— START Reading passage —

ØMQ — ZeroMQ for Ruby, no C required
932k msg/s inproc | 328k msg/s ipc | 329k msg/s tcp
11.5 µs inproc latency | 54 µs ipc | 69 µs tcp
Ruby 4.0 + YJIT on a Linux VM — see
bench/for full results
gem install omq and you're done. No libzmq, no compiler, no system packages — just Ruby talking to every other ZeroMQ peer out there.
ØMQ gives your Ruby processes a way to talk to each other — and to anything else speaking ZeroMQ — without a broker in the middle. Same API whether they live in the same process, on the same machine, or across the network. Reconnects, queuing, and back-pressure are handled for you; you write the interesting part.
New to ZeroMQ? Start with GETTING_STARTED.md — a ~30 min walkthrough of every major pattern with working code.
Highlights
- Zero dependencies on C — no extensions, no FFI, no libzmq.
gem installjust works everywhere - Fast — YJIT-optimized hot paths, batched sends, GC-tuned allocations, buffered I/O via io-stream, direct-pipe inproc bypass
omqCLI — a powerful swiss army knife for ØMQ.gem install omq-cli- Every socket pattern — req/rep, pub/sub, push/pull, dealer/router, xpub/xsub, pair, and all draft types
- Every transport — tcp, ipc (Unix domain sockets), inproc (in-process queues)

— END Reading passage —
— START Stored data —

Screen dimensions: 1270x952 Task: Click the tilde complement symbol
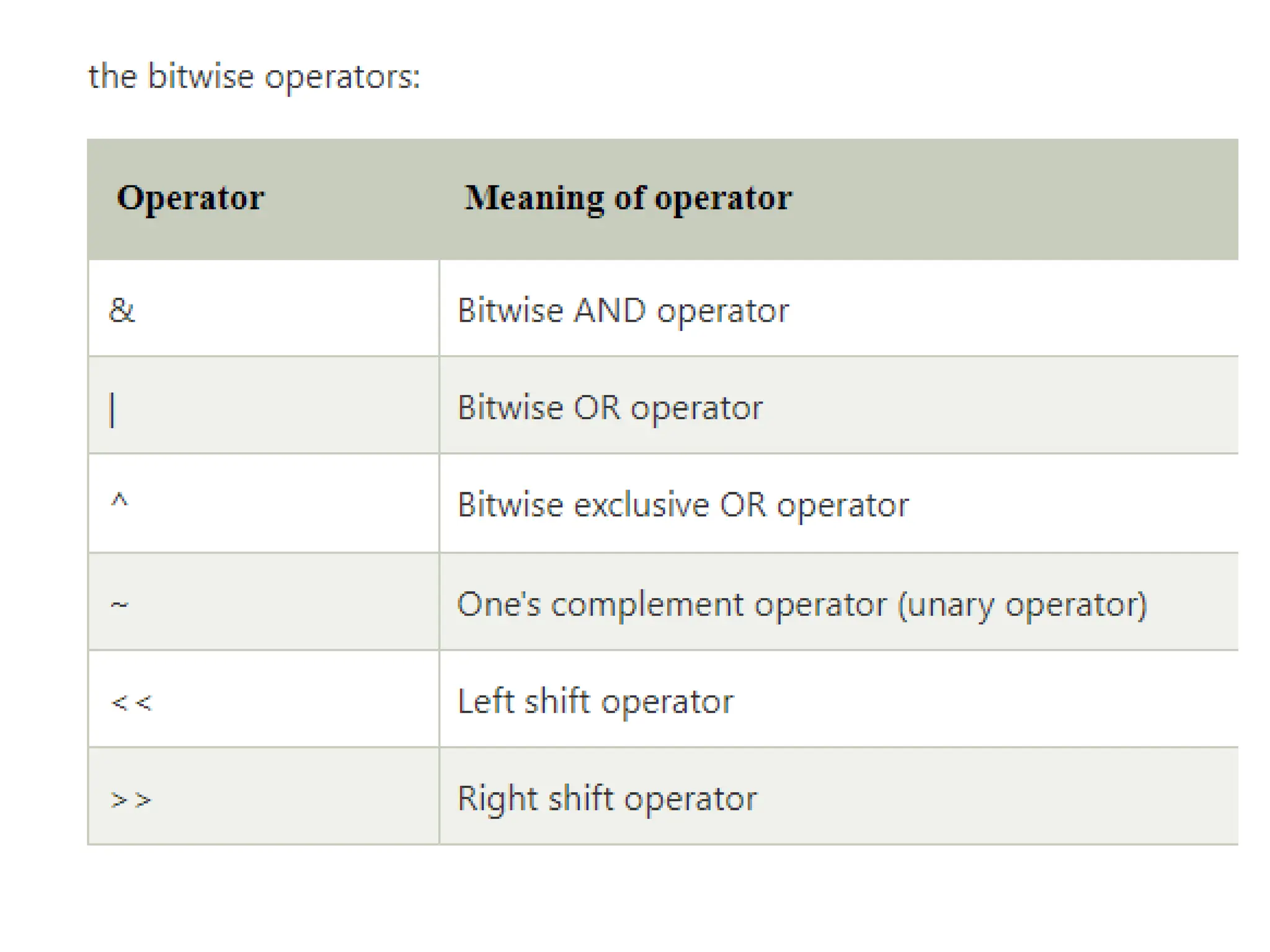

— END Stored data —

List of tasks —
1 - From the ØMQ page, retype the passage that begins at "New to ZeroMQ?" and continues through "inproc (in-process queues)".
2 - According to the ØMQ page, which three things are handled for you?
3 - Continue the ØMQ page from the point where it stops.

The replies —
1 -
New to ZeroMQ? Start with GETTING_STARTED.md — a ~30 min walkthrough of every major pattern with working code.
Highlights
- Zero dependencies on C — no extensions, no FFI, no libzmq.
gem installjust works everywhere - Fast — YJIT-optimized hot paths, batched sends, GC-tuned allocations, buffered I/O via io-stream, direct-pipe inproc bypass
omqCLI — a powerful swiss army knife for ØMQ.gem install omq-cli- Every socket pattern — req/rep, pub/sub, push/pull, dealer/router, xpub/xsub, pair, and all draft types
- Every transport — tcp, ipc (Unix domain sockets), inproc (in-process queues)

2 - Reconnects, queuing, and back-pressure.

3 -
- Async-native — built on fibers, non-blocking from the ground up
- Works outside Async too — a shared IO thread handles sockets for callers that aren't inside a reactor, so simple scripts just work
- Wire-compatible — interoperates with libzmq, pyzmq, CZMQ, zmq.rs over tcp and ipc
- Bind/connect order doesn't matter — connect before bind, bind before connect, peers come and go. ZeroMQ reconnects automatically and queued messages drain when peers arrive
For architecture internals, see DESIGN.md.
Install
No system libraries needed — just Ruby:
gem install omq
# or in Gemfile
gem 'omq'
Quick Start
Request / Reply
require 'omq'
require 'async'
Async do |task|
rep = OMQ::REP.bind('inproc://example')
req = OMQ::REQ.connect('inproc://example')
task.async do
msg = rep.receive
rep << msg.map(&:upcase)
end
req << 'hello'
p req.receive # => ["HELLO"]
ensure
req&.close
rep&.close
end
Pub / Sub
Async do |task|
pub = OMQ::PUB.bind('inproc://pubsub')
sub = OMQ::SUB.connect('inproc://pubsub')
sub.subscribe('') # subscribe to all
task.async { pub << 'news flash' }
p sub.receive # => ["news flash"]
ensure
pub&.close
sub&.close
end
Push / Pull (Pipeline)
Async do
push = OMQ::PUSH.connect('inproc://pipeline')
pull = OMQ::PULL.bind('inproc://pipeline')
push << 'work item'
p pull.receive # => ["work item"]
ensure
push&.close
pull&.close
end
Without Async (IO thread)
OMQ spawns a shared omq-io thread when used outside an Async reactor — no boilerplate needed:
require 'omq'
push = OMQ::PUSH.bind('tcp://127.0.0.1:5557')
pull = OMQ::PULL.connect('tcp://127.0.0.1:5557')
push << 'hello'
p pull.receive # => ["hello"]
push.close
pull.close
The IO thread runs all pumps, reconnection, and heartbeating in the background. When you're inside an Async block, OMQ uses the existing reactor instead.
Queue Interface
All sockets expose an Async::Queue-inspired interface:
| Async::Queue | OMQ Socket | Notes |
|---|---|---|
enqueue(item) / push(item) |
enqueue(msg) / push(msg) |
Also: send(msg), << msg |
dequeue(timeout:) / pop(timeout:) |
dequeue(timeout:) / pop(timeout:) |
Defaults to socket's read_timeout |
wait |
wait |
Blocks indefinitely (ignores read_timeout) |
each |
each |
Yields messages; returns on close or timeout |
pull = OMQ::PULL.bind('inproc://work')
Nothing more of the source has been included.